(Collected data entries)
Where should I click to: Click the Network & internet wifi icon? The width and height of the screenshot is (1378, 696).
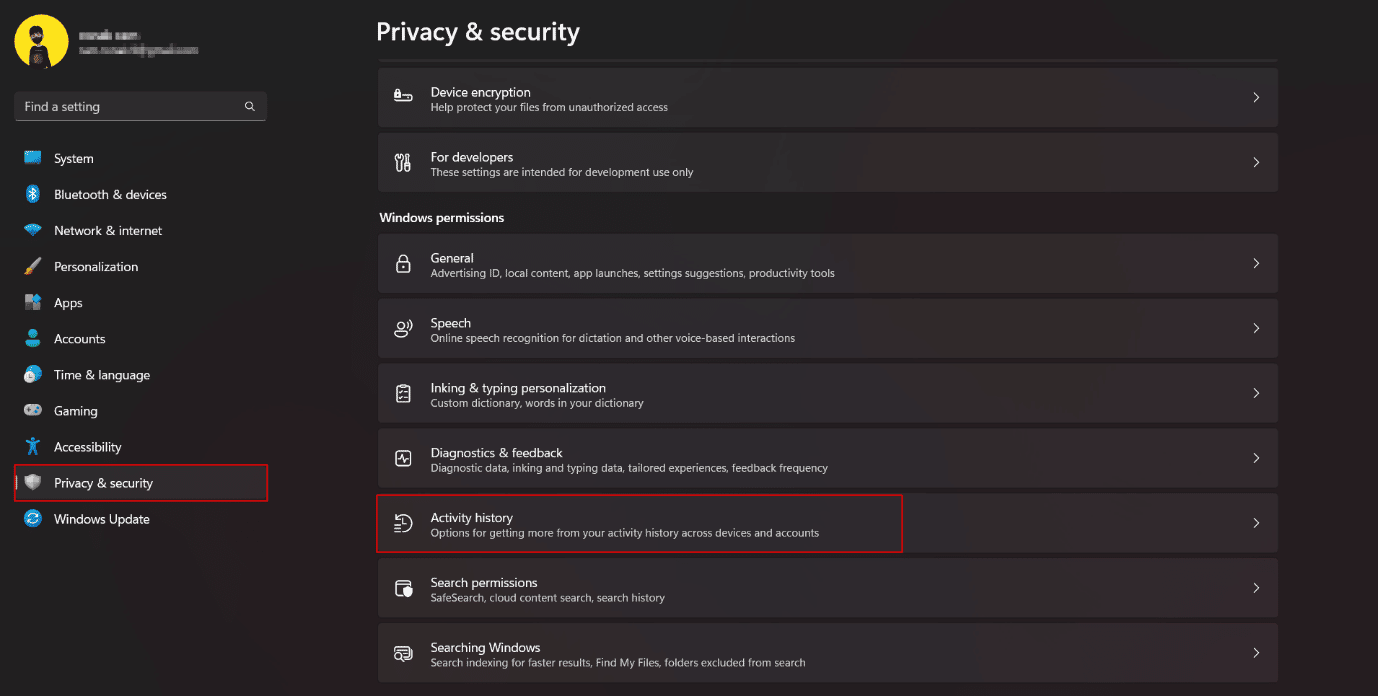click(x=33, y=230)
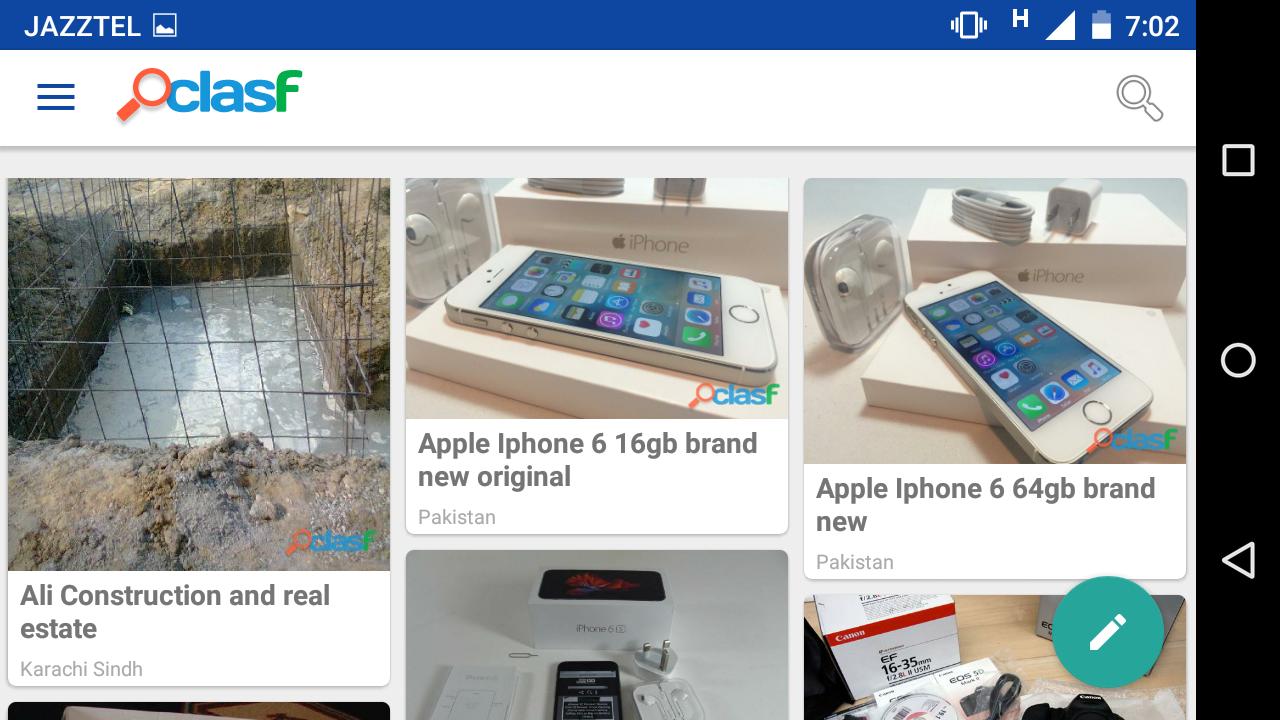Tap the Android back navigation button
This screenshot has height=720, width=1280.
pos(1238,560)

> [Exercise]
Copy every line of the material above word for word, leaving out the pictures.

> [Answer for this exercise]
Where should I click to: Click the Network & internet wifi icon? The width and height of the screenshot is (1378, 696).
click(x=33, y=230)
Tap the Android back navigation button
This screenshot has height=720, width=1280.
pos(1238,560)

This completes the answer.